Short problem 1 |
Answer these from the text on Iran's 2017/2018 protests:
(a) In which city did the 2017/2018 protests begin?
(b) What were the thousands of citizens who gathered there on December 28 protesting against?
(c) Whose release did participants in opposition protests within Iran request from 2009 to 2017?
Short problem 2 | From the text on Iran's 2017/2018 protests, reproduce the passage starting with "Another difference between" and going on through "the current upheaval.".

Article |
- - -

It is a matter of fact that Iranians up to the age of 25 are the main driving force behind the youngest protests. According to government officials, most arrested protesters are younger than 25 years of age. Another fact is that the epicenters of the protests lie in regions most badly hit by the economic crisis. Contrary to the “Green Movement” of 2009/2010, the protests of 2017/2018 did not start in Tehran. They started in Mashhad, an alleged stronghold of religious fundamentalists. When on December 28, thousands of citizens came together in Mashhad to protest against higher prices of eggs, some “reformers” accused religious fundamentalists under Ayatollah Alamolhoda, the religious representative of the Supreme Leader Ali Khamenei in Mashhad, of having covertly organized the demonstration to weaken the “moderate” president, Hassan Rouhani, and his administration. However, in a matter of hours and days, the protests in Mashhad were followed by upheavals in dozens of other cities, mostly small to midsize towns with high rates of unemployment and struggling economies.
Whatever and whoever contributed to the protests in Mashhad, the further development of the uprising slogans against the whole system of religious dictatorship prevailed. People across the country chanted “Reformists, fundamentalists, the game is over;” “We do not want an Islamic Republic!” “Down with the Dictator!” and similar mottos targeting the entire regime of the Islamic Republic. Signs of sympathy with monarchists in the first days of the uprising were not reported from later events.
Another obvious phenomenon is the lack of any sympathy with the leaders of the “Green Movement.” From 2009 to 2017, in almost all opposition manifestations within Iran, the participants requested the release of the three leaders of the Green Movement now in house arrest (that is the 2009 presidential candidates Mir-Hossein Moussavi and Mehdi Karoubi as well as Zahra Rahnavard, Moussavi’s wife). Not a single slogan in favour of these three have been chanted since the beginning of the 2017/2018 uprising. Many observers conclude that the “Green Movement” and the current protests are significantly different especially with regard to the social groups that support each of these unrests. While the movement which started eight years earlier in demand for a recount of the votes in the 2009 presidential elections mainly relied on the middle class and had its strongholds in the largest cities like Tehran, currently the middle class seems to be surprised by the militancy and determination of the protesters in the poorer parts of the country and the smaller towns.
Another difference between the current and the 2009/2010 protests is that the currently ongoing protests still lack a political leadership. There is no surprise moment in the absence of political organization of the current upheaval.

- - -

Given entries |
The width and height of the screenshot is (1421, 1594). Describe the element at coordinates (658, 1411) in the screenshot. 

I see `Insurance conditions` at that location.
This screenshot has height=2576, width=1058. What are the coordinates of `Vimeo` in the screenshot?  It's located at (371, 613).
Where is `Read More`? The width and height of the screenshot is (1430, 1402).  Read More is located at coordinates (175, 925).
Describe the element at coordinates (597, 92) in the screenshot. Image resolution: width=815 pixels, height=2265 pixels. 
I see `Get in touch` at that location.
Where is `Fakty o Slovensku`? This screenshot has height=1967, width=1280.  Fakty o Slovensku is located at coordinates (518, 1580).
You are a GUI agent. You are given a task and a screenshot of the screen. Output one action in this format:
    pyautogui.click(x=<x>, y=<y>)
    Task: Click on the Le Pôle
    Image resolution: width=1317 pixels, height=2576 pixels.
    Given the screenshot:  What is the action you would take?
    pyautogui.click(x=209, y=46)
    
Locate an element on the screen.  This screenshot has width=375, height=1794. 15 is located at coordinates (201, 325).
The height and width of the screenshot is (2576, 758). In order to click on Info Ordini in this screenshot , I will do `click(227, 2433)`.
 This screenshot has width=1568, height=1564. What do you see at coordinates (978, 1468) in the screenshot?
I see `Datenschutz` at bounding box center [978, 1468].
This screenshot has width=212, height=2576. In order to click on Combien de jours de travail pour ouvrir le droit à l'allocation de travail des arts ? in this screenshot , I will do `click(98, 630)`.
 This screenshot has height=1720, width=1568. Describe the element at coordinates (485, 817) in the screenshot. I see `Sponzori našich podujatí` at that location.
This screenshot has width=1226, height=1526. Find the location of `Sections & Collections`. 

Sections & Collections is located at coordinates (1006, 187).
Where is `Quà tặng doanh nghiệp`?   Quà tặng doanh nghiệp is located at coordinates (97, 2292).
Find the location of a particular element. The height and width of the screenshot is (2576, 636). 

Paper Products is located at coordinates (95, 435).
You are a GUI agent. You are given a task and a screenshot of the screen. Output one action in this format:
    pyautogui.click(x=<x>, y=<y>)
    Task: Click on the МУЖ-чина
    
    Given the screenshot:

- - -

Task solution 1 |
(a) Mashhad.
(b) Higher prices of eggs.
(c) The three leaders of the Green Movement: Mir-Hossein Moussavi, Mehdi Karoubi and Zahra Rahnavard.

Task solution 2 |
Another difference between the current and the 2009/2010 protests is that the currently ongoing protests still lack a political leadership. There is no surprise moment in the absence of political organization of the current upheaval.